2-kings-5

2 Kings 5, Daniel 9

Today, read 2 Kings 5 and Daniel 9.

This devotional is about 2 Kings 5.

From the time Elijah was taken to heaven in 2 Kings 1, God had been doing many miracles through Elisha. Widows, families who feared God, other prophets, and hungry people who were just standing around received the benefits of these miracles as we read about yesterday in 2 Kings 4.

But the king of Israel, Joram son of Ahab, had seen some of this miraculous power back in chapter 2 when God gave Elisha a message about how to defeat the rebelling Moabites (2 Ki 3). The overarching purpose of these miracles is always to show that Israel’s God is the true God but, like most unbelievers in the Bible, the demonstrations of God’s power had no affect on Joram’s faith.

Here in 2 Kings 5, Naaman experienced the miraculous power of God through Elisha. God spoke through Elisha and gave instructions that healed Naaman’s leprosy. Naaman was an unlikely recipient of God’s healing grace in this chapter. He was an Aramean and a skillful fighting commander for the Aramean army (v. 1). This made him both an enemy of God’s people Israel and someone Israelites would have regarded as a “heathen.” Yet an Israelite slave girl loved him enough and believed in God’s power so much that she persuaded Naaman to seek God’s power for relief from his leprosy.

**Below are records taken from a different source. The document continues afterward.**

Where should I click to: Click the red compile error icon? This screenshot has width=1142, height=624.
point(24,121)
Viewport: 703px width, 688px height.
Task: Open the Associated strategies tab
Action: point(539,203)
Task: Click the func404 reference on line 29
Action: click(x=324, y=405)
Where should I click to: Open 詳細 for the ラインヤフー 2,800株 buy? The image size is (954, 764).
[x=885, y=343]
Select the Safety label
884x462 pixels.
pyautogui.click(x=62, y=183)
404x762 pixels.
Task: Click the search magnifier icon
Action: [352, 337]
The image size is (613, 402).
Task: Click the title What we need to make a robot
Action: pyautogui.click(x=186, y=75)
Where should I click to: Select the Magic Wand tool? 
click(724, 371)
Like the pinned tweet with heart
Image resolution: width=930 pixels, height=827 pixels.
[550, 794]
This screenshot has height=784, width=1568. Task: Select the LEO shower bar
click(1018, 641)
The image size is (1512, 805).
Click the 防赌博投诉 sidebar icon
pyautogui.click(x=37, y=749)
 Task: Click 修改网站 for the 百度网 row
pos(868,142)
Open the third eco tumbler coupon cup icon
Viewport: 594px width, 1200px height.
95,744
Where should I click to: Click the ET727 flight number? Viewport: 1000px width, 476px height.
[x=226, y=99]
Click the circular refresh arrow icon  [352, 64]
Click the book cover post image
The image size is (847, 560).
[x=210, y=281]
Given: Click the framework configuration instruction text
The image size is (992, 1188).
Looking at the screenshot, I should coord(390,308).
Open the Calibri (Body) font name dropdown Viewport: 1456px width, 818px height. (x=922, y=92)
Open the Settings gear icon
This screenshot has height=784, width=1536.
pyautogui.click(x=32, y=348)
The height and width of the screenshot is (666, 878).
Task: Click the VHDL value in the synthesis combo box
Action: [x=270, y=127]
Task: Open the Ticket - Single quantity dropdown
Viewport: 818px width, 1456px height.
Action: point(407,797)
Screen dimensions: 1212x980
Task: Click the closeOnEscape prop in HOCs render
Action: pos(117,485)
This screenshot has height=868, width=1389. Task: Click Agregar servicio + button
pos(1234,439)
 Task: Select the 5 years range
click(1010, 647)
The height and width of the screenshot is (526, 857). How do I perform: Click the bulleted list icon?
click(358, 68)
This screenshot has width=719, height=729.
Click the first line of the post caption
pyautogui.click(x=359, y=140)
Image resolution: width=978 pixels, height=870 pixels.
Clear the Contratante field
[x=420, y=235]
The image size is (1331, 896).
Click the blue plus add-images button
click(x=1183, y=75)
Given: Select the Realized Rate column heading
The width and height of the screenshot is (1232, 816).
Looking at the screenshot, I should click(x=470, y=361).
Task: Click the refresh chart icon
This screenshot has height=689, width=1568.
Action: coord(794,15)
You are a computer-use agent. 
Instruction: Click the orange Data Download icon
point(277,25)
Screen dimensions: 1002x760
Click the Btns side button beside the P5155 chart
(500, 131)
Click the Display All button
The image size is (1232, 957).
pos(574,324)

The contrasts of faith in this chapter are striking:

  • The slave girl had complete faith that Elisha would heal Naaman (v. 3c: “He would cure him of his leprosy.”).
  • The king of Israel, however, freaked out when he heard what Naaman wanted (vv. 6-7) even though he knew Elisha (3:11) and how powerfully God was working through him (3:15-27). He had no faith that Naaman could be healed.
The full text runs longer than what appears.